Desert conference links Indigenous rangers

Traditional owners and Indigenous rangers have met in the Red Centre near Uluru to discuss land-management priorities for about one-third of Australia's land mass.

The Indigenous Desert Alliance Conference in Yulara is the largest gathering of its kind in Australia and is hosting more than 400 delegates and 50 desert ranger groups over three days this week.

IDA chair and Nyangumarta elder Nyaparu Rose said this year's conference is focused on fire management to limit wildfires, while protecting cultural sites and the habitats of threatened species such as the bilby, the night parrot and the great desert skink.

"Burning starts up when it's green after the rain, because it doesn't flare up, and it's a small burning," Ms Rose told AAP.

Rangers burn on-country to produce small, patchy and low-intensity fires, combining traditional Indigenous knowledge with modern methods.

Ms Rose said the federal government's State of the Environment Report and the recent Threatened Species Action Plan showed a recognition of the importance of Indigenous-led land management.

"Our strong connection to country over countless generations means we have the expertise to look after our desert home and the animals that live here," she said.

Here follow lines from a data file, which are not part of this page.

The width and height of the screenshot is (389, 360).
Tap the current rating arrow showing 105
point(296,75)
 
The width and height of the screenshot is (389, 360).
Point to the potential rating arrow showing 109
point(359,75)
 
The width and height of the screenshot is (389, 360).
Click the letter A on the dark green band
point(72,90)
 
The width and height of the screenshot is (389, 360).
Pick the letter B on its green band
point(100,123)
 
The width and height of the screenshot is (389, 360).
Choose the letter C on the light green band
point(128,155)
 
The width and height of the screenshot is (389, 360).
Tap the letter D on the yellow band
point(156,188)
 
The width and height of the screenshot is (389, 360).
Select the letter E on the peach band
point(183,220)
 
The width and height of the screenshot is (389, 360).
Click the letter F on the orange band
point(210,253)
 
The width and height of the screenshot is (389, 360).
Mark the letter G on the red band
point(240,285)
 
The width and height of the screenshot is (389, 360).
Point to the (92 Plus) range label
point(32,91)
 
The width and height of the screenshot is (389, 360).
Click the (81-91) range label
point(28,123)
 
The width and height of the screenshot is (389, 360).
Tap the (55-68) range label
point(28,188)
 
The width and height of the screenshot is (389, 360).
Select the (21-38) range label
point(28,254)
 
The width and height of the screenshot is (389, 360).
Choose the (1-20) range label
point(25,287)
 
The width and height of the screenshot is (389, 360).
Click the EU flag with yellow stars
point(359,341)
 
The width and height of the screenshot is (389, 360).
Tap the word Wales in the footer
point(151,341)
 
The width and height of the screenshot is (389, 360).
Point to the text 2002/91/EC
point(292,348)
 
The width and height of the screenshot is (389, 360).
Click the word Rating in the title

The IDA teaches rangers modern burning techniques, including aerial incendiary from helicopters and fixed-wing aircraft.

Central Land Council manager of land management Nick Ashburner said an increase in funding to Indigenous Protected Areas following wildfires in 2011 had effectively eliminated wildfires in Tanami in the Northern Territory.

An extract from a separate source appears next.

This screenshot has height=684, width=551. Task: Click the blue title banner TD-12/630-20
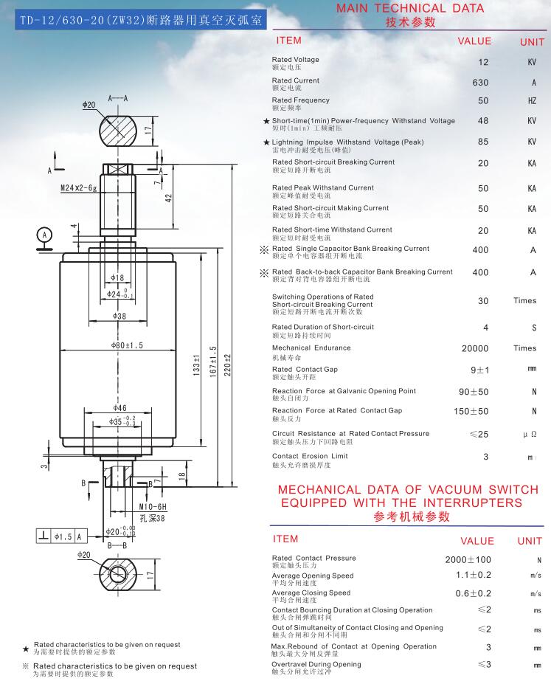(140, 20)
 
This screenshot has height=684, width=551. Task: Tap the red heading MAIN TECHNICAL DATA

"In the few years I was there you really noticed that big wildfires just didn't happen anymore," Mr Ashburner told AAP.

The wildlife biologist said ranger programs helped get people back into country, which was effectively dependent on human intervention after thousands of years of land management.

"People don't really understand until you've lived out here how vital the human influence on the landscape is, because it's been like that for so long," Mr Ashburner said.

"It's just a natural part of the landscape, so we have to make sure that input is still there."

Ms Rose said the conference also worked to ensure knowledge-sharing instilled a combination of scientific and cultural teachings in young rangers.

"They learn both ways, as if they would walk in two worlds and have an understanding of both sides," she said.

Ms Rose said maintaining the health of the land was crucial to meeting the needs of people within the community.

"If you have a good, healthy country, you have healthy people, healthy rangers, and our elders, our cultural advisers, they are very important to be healthy as well," she said.